Progress
DataServer for
Microsoft SQL Server
Guide
Compiling Progress Procedures
The COMPILE statement lets you compile Progress procedures and save the compilations to disk. This speeds up your application execution time since Progress does not have to recompile it every time you want to run a procedure.
To compile procedures that access an MSS data source, start up Progress and connect to the schema holder using the schema holder’s logical database name, then use the COMPILE statement. If you change the name of the schema holder after you compile a procedure, you must connect to the renamed schema holder and recompile the procedure. For more information, see the COMPILE Statement reference entry in the Progress Language Reference.

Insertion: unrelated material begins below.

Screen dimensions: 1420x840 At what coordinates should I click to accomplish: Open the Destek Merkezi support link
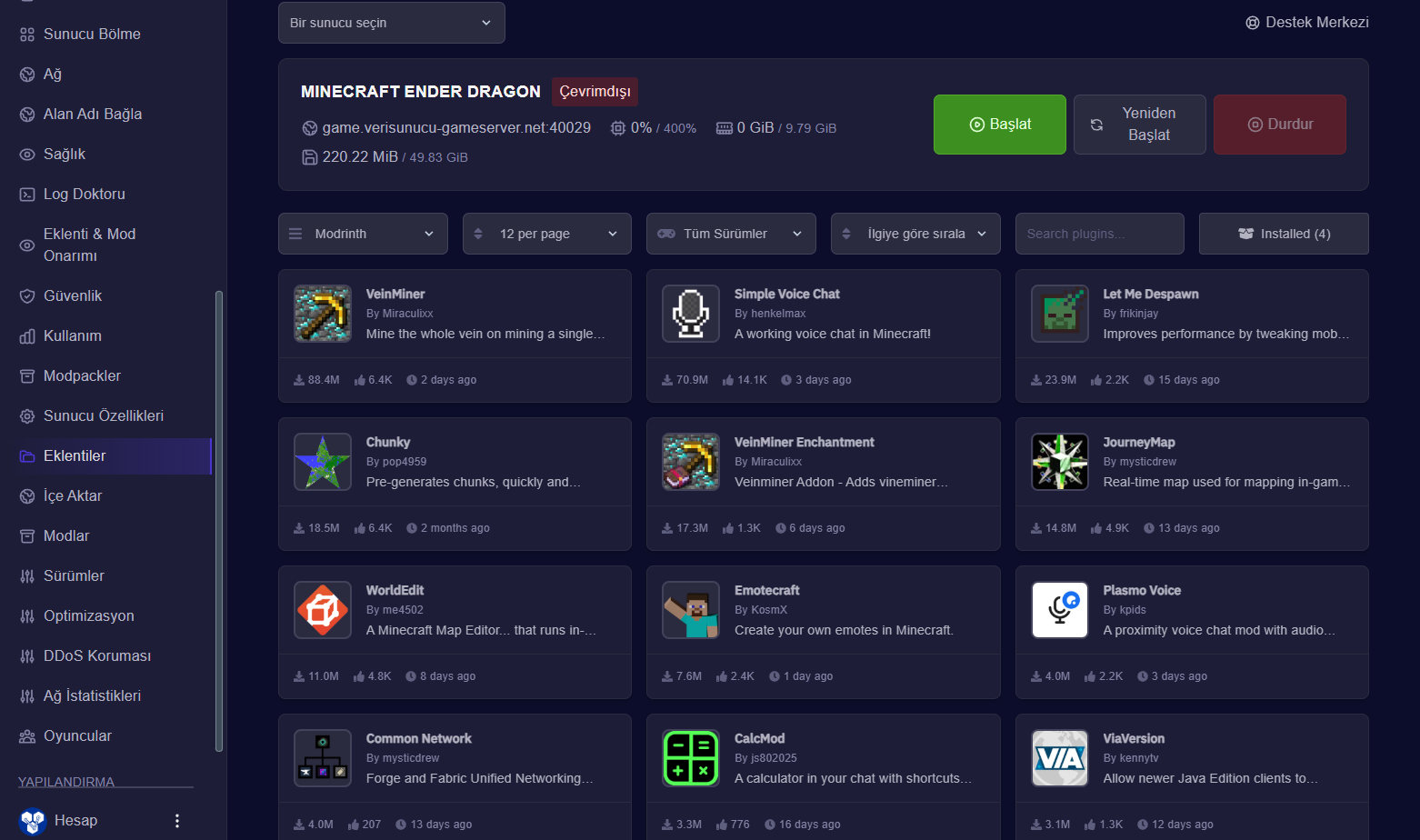pos(1307,23)
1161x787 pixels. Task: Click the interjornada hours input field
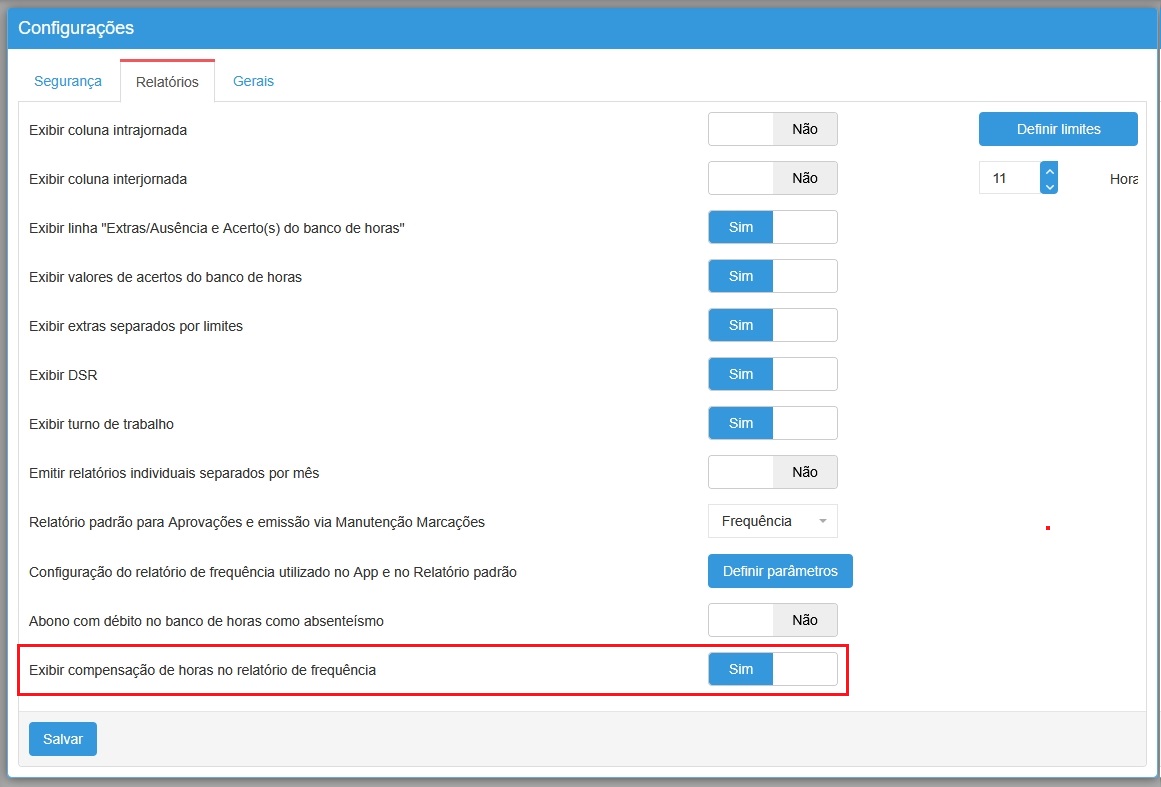1009,178

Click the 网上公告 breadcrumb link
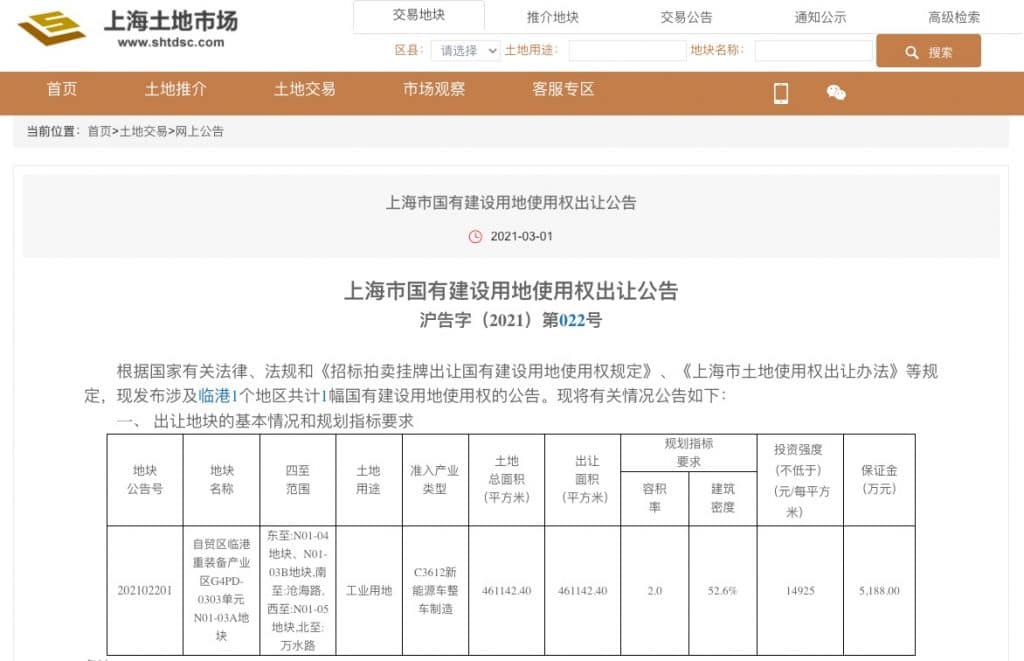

NOTE: You do not have to connect to the SQL Server™ database to compile a procedure. The schema holder contains all the information that the compiler requires.R-code
Progress generates r-code when it compiles a 4GL procedure. The compiled r-code is portable among machines. For example, r-code that you compile on a Sun machine can run on any other UNIX machine. R-code is also compatible across platforms. See the Progress Portability Guide for information on designing compatible user interfaces for applications.
R-code is not portable among windowing systems; that is, r-code compiled for a character application will not run under Windows and r-code compiled for Windows will not run under a character application.
R-code is also not portable among database management systems. Progress generates calls that are specific to a database. For example:
The size of r-code grows when you compile procedures against an MSS data source as compared to compiling against a Progress database. The r-code for a DataServer application contains as text portions of SQL statements that the DataServer passes to the data source.